[EXCERPT]

Saturday 30 June 2012

Some unsolicited advice for employers on dealing with job applicants:

1) My timeline for obtaining a job is a lot shorter than your timeline for obtaining an employee.

After sending a resumé and cover letter or filling out your online application, an applicant may wait weeks before being contacted for a preliminary interview, weeks more before a second and, possibly, third interview, and yet weeks again before being offered a position with a start date still a few weeks further on. And let us not forget that the first paycheque is likely to arrive another two weeks after the start date.

MY timetable for getting a paycheque is yesterday. Every minute that I am waiting to secure employment takes days off my life due to the stress and strain of financial insecurity. I cannot pay my bills nor make any plans until I have a steady income. I am LIVING for that first paycheque and every day that you draw out the job-seeking process is torture.

2) I have a right to know why I was not chosen and asking does not mean I am crazy.

Whenever I am told that I was not chosen for a position, I follow up with the potential employer to ask why. I have never yet had an employer tell me. On the contrary, they are always quite taken-aback by the question and state that the fact that I even asked reinforces to them that they made the right choice in not hiring me.

If I were in charge, it would be mandatory for employers to provide detailed feedback to each candidate not selected, if they ask. Not only do I have a right to know, it would be useful to know what to change next interview. It is natural, when one is rejected, to want to know why. In fact, it would be a bit bizarre not to care, unless you had decided that you did not want the job. Actually, even in a situation where I had decided not to take the job if offered, I would still want to know, from the employer's perspective, why I was not chosen.

[/EXCERPT]
[INPUT DATA]

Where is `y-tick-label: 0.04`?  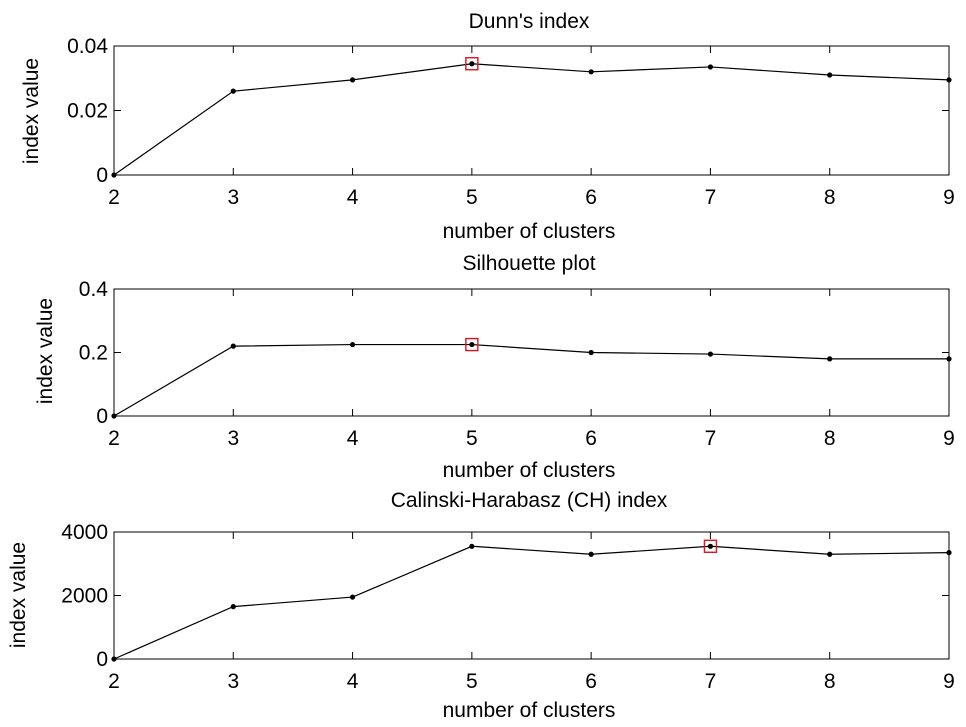 y-tick-label: 0.04 is located at coordinates (88, 46).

[/INPUT DATA]

=== REQUIRED ACTION ===
Copy out the post of advice for employers in full, word for word. Rely only on the post of advice for employers, not on the data.

=== RESPONSE BOX ===
Saturday 30 June 2012

Some unsolicited advice for employers on dealing with job applicants:

1) My timeline for obtaining a job is a lot shorter than your timeline for obtaining an employee.

After sending a resumé and cover letter or filling out your online application, an applicant may wait weeks before being contacted for a preliminary interview, weeks more before a second and, possibly, third interview, and yet weeks again before being offered a position with a start date still a few weeks further on. And let us not forget that the first paycheque is likely to arrive another two weeks after the start date.

MY timetable for getting a paycheque is yesterday. Every minute that I am waiting to secure employment takes days off my life due to the stress and strain of financial insecurity. I cannot pay my bills nor make any plans until I have a steady income. I am LIVING for that first paycheque and every day that you draw out the job-seeking process is torture.

2) I have a right to know why I was not chosen and asking does not mean I am crazy.

Whenever I am told that I was not chosen for a position, I follow up with the potential employer to ask why. I have never yet had an employer tell me. On the contrary, they are always quite taken-aback by the question and state that the fact that I even asked reinforces to them that they made the right choice in not hiring me.

If I were in charge, it would be mandatory for employers to provide detailed feedback to each candidate not selected, if they ask. Not only do I have a right to know, it would be useful to know what to change next interview. It is natural, when one is rejected, to want to know why. In fact, it would be a bit bizarre not to care, unless you had decided that you did not want the job. Actually, even in a situation where I had decided not to take the job if offered, I would still want to know, from the employer's perspective, why I was not chosen.